> WHAT THE TASK ASKS
Return exactly the lines from the "Where should I" line through the last line of the entries below. Include no pictures.

Stored items:
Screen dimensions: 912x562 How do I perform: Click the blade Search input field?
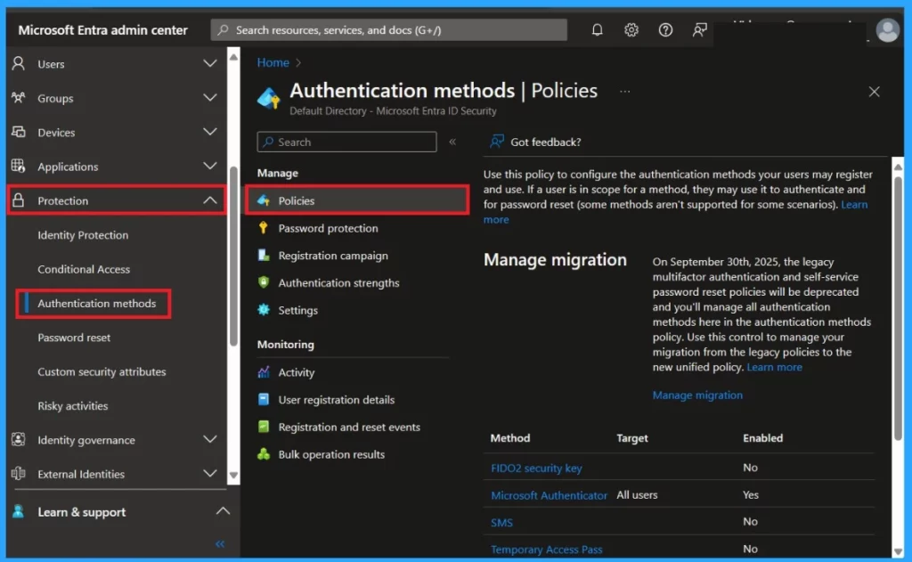[x=347, y=142]
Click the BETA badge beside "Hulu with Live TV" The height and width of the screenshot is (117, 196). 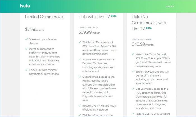click(x=114, y=16)
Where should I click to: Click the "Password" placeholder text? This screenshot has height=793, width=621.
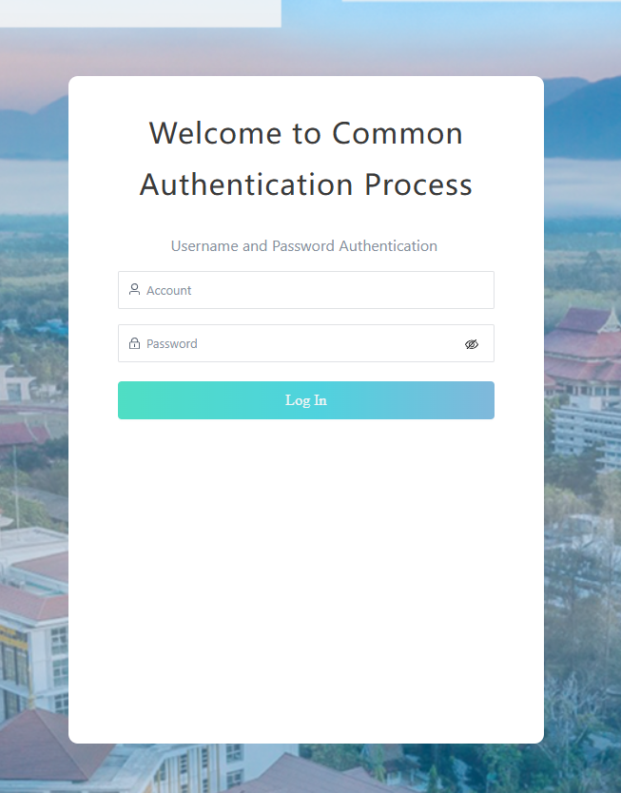pos(172,344)
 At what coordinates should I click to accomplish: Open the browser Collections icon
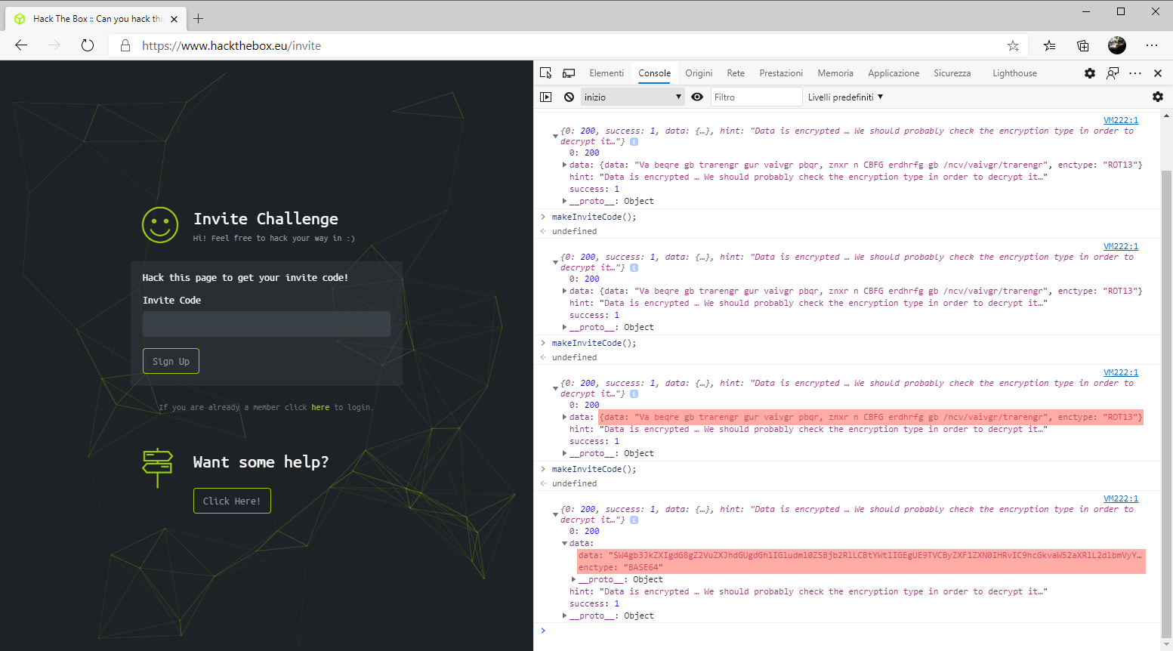coord(1082,46)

> RESPONSE
Where should I click to: Click the "Password" placeholder text? This screenshot has height=793, width=621.
pos(172,344)
 At what coordinates should I click to accomplish: Open the browser Collections icon
coord(1082,46)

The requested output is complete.